Pregnancy food guidance, in plain English

Cod & White Fish

Cod and other white fish — haddock, plaice, sole, pollock, and sea bass — are safe and nutritious throughout pregnancy with no portion limits.

Safe to eat
Cod & White Fish

White fish is one of the safest and most versatile fish to eat during pregnancy, with no restriction on how much you can eat. Cod, haddock, plaice, sole, pollock, coley, and sea bass are all low in mercury, low in fat, and high in protein. The NHS and most health authorities place no limit on the consumption of white fish during pregnancy, making it an ideal protein source. White fish provides high-quality protein, iodine (crucial for thyroid function and your baby's brain development), vitamin B12, and selenium.

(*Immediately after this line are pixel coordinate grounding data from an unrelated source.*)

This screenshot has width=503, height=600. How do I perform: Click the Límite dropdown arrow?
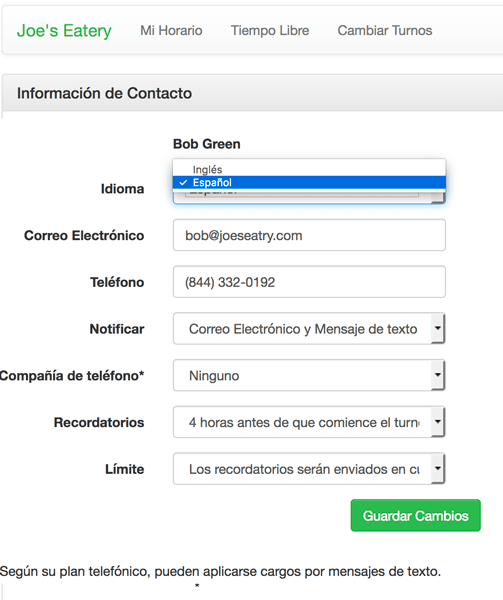point(438,468)
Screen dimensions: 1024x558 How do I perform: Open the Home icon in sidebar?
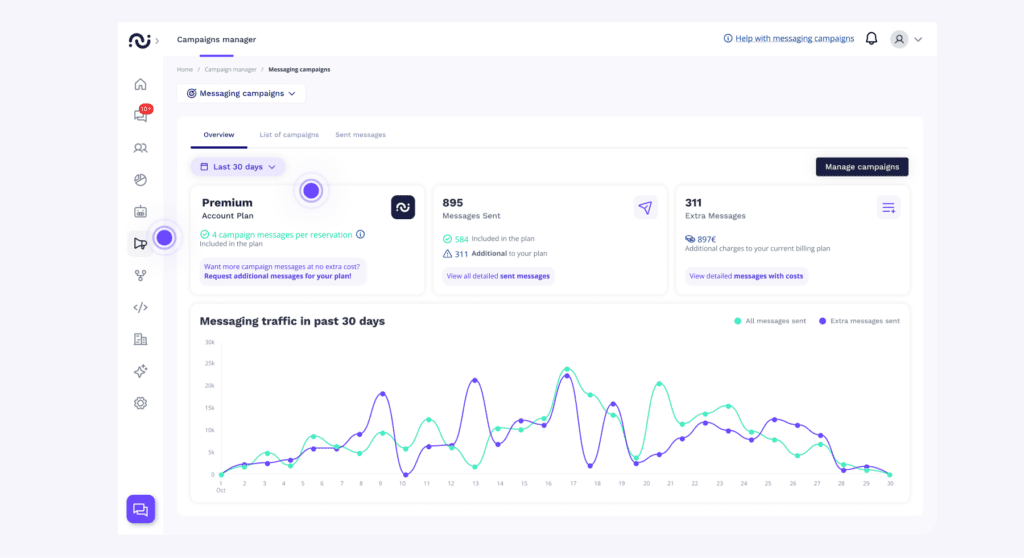tap(140, 84)
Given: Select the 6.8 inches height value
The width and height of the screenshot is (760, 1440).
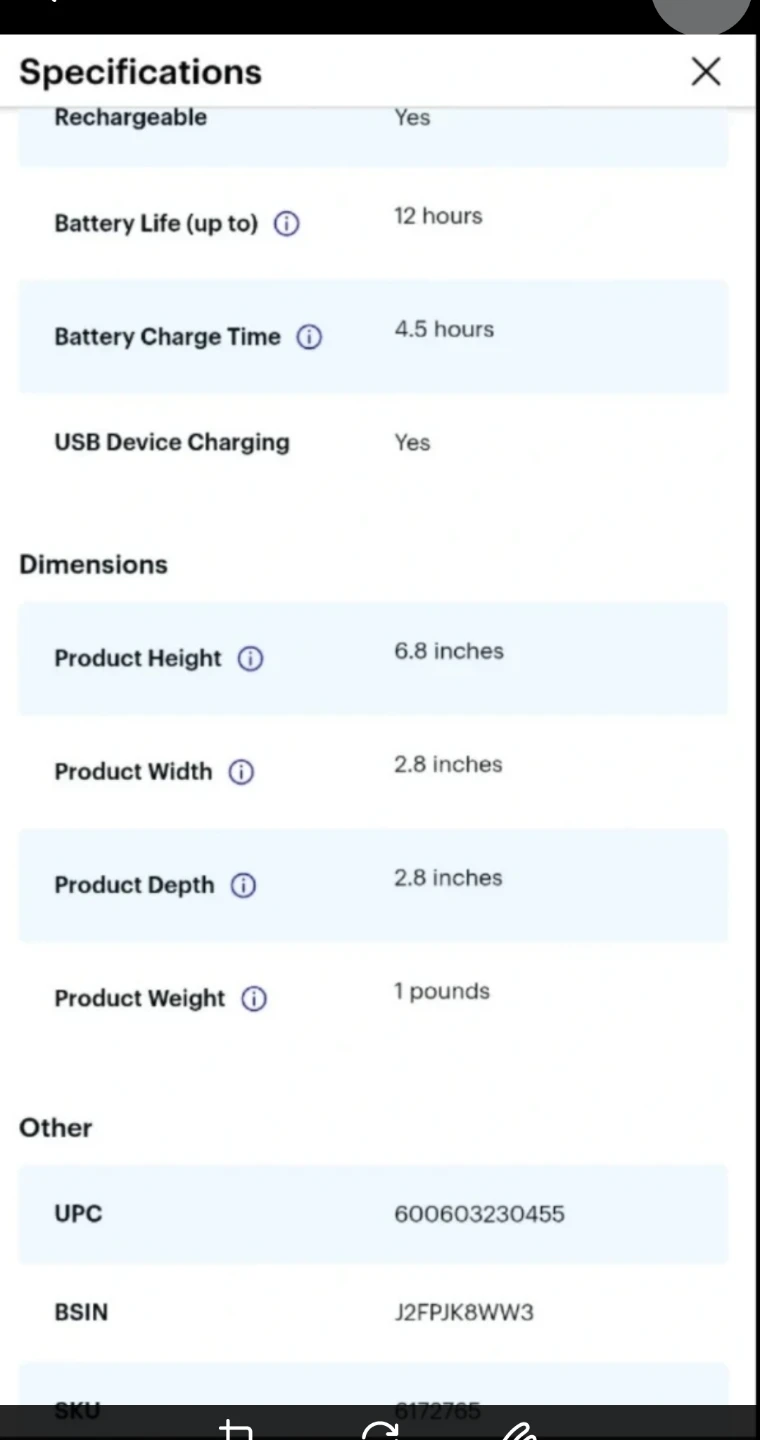Looking at the screenshot, I should [448, 651].
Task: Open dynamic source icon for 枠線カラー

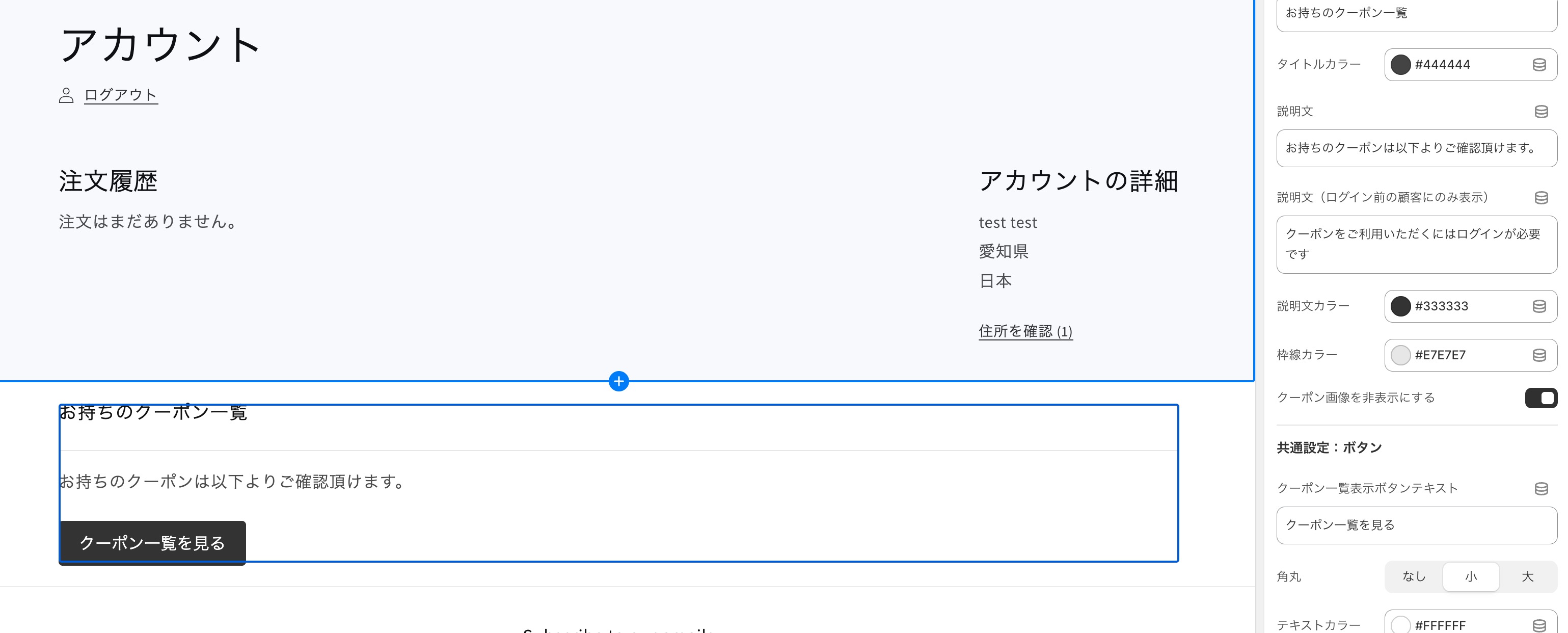Action: click(x=1539, y=355)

Unlike oily fish, white fish does not accumulate significant levels of environmental pollutants, which is why it carries no weekly portion limit. The only requirement is that it must be cooked thoroughly — it should be completely opaque and flake easily when pressed. Smoked white fish such as smoked haddock and smoked cod are also safe, as they are typically hot-smoked or used in thoroughly cooked dishes.

What to be aware of

  • Cook white fish thoroughly until completely opaque and flaking — no raw or translucent flesh.
  • White fish carries no weekly portion limit in pregnancy, unlike oily fish.
  • Avoid raw white fish (e.g. ceviche, tiradito) — see the sushi article for raw fish guidance.
  • If buying from a fishmonger or fish counter, ensure it smells fresh and has been stored on ice.

US guidance

FDA guidance is consistent — white fish such as cod, haddock, and pollock are among the 'best choices' for pregnant women due to their low mercury content, with up to 2–3 servings per week encouraged.

Pregnancy-safe recipes

These recipes are designed with pregnancy safety in mind.

Baked cod with lemon, capers, and butter

Baked cod with lemon, capers, and butter

A simple, restaurant-quality dish ready in 20 minutes — high in protein and iodine, with no raw fish concerns.

Pregnancy tip: The fish is done when it flakes easily with a fork and is completely opaque throughout. Overcooking dries it out — check at 12 minutes.

Ingredients

  • 2 cod fillets (around 150g each)
  • 2 tbsp butter
  • 2 tbsp capers
  • Juice and zest of 1 lemon
  • 2 cloves garlic, crushed
  • Fresh parsley, chopped
  • Salt and pepper
  • New potatoes or green beans to serve

Method

  1. Preheat oven to 200°C (180°C fan).
  2. Place cod fillets in a baking dish, season with salt and pepper.
  3. Mix butter, capers, lemon juice, zest, and garlic, then dot over the fish.
  4. Bake for 12–15 minutes until the fish is completely opaque and flakes easily.
  5. Scatter with fresh parsley and serve with new potatoes or green beans.